Stored dataset items
*** Begin section ***
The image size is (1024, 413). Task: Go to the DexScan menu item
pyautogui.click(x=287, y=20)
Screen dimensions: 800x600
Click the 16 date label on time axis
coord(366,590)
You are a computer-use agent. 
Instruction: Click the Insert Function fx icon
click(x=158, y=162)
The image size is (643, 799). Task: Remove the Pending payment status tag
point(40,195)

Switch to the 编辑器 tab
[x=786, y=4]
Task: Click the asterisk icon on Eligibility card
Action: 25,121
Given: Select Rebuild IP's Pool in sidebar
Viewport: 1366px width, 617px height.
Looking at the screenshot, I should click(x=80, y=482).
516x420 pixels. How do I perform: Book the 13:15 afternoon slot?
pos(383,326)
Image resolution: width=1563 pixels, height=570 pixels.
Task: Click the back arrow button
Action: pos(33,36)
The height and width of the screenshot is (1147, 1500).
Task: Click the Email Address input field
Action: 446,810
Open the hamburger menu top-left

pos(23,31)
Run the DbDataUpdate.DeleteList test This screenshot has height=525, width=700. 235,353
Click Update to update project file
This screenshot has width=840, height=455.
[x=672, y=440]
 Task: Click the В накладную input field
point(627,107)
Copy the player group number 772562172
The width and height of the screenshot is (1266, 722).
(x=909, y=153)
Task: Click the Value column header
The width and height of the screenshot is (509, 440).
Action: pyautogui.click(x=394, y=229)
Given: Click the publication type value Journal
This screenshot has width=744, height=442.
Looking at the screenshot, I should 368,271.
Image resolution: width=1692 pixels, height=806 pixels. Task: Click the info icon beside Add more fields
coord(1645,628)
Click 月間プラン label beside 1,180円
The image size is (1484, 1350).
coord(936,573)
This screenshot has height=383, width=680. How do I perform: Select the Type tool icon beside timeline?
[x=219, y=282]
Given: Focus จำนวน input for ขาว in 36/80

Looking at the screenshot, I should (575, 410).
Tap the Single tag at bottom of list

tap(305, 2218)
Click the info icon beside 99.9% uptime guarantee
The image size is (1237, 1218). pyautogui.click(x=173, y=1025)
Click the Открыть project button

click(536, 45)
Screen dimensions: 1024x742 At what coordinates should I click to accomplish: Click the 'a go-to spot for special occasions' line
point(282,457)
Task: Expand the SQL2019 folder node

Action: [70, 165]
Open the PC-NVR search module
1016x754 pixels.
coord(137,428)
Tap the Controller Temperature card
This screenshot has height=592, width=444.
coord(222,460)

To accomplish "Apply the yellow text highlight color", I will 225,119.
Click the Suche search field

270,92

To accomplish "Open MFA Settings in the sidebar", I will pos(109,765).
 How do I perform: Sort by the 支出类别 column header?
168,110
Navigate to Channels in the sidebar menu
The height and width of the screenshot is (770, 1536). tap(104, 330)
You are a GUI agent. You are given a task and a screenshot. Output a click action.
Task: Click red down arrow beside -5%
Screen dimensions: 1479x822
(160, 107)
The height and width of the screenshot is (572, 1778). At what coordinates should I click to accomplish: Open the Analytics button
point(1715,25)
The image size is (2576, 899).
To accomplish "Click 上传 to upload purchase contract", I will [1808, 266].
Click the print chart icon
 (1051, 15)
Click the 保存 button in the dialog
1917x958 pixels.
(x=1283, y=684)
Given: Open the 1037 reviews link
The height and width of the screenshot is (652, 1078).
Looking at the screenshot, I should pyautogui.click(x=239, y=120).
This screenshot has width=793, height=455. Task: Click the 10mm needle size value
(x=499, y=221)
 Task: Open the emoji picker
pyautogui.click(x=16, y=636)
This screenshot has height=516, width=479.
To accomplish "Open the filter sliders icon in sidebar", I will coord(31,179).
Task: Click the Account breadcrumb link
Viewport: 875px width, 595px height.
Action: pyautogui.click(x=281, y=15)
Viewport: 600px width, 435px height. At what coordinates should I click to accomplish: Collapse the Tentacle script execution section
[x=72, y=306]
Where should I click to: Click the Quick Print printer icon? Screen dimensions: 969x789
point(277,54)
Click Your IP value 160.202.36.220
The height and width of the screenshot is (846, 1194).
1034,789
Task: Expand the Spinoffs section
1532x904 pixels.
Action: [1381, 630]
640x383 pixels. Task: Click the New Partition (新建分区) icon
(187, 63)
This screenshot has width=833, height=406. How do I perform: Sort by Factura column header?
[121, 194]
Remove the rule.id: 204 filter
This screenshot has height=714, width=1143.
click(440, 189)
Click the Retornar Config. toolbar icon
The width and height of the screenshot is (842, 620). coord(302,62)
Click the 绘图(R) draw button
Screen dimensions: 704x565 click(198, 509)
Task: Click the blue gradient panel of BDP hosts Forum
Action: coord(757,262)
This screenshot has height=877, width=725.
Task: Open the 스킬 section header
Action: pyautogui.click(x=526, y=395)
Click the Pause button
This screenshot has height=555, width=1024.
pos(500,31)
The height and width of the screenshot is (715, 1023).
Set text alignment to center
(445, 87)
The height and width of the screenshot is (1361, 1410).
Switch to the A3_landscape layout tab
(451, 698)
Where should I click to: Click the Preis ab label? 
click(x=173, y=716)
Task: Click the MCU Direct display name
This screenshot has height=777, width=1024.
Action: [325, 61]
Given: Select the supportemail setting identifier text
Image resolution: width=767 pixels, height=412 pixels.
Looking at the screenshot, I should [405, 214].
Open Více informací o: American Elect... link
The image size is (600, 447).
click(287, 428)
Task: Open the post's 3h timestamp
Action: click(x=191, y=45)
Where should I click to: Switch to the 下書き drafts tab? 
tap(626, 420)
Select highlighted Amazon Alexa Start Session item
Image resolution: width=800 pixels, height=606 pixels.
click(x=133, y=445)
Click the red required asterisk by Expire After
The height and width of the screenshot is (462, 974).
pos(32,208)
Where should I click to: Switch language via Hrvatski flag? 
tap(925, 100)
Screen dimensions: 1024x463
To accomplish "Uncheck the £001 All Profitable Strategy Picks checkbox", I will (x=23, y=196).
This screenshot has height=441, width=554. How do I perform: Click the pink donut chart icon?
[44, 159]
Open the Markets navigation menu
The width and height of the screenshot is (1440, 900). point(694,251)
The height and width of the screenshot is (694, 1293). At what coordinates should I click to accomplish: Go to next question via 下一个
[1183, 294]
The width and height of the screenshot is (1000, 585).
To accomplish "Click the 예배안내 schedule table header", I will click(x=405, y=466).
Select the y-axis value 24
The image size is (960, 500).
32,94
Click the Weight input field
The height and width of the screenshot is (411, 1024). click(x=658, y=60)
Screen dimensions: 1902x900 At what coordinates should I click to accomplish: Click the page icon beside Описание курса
*** End section ***
Some lines above hold the word "agent". Copy all of them.

You are a computer-use agent. 
You are a GUI agent. You are given a task and a screenshot. Output a click action.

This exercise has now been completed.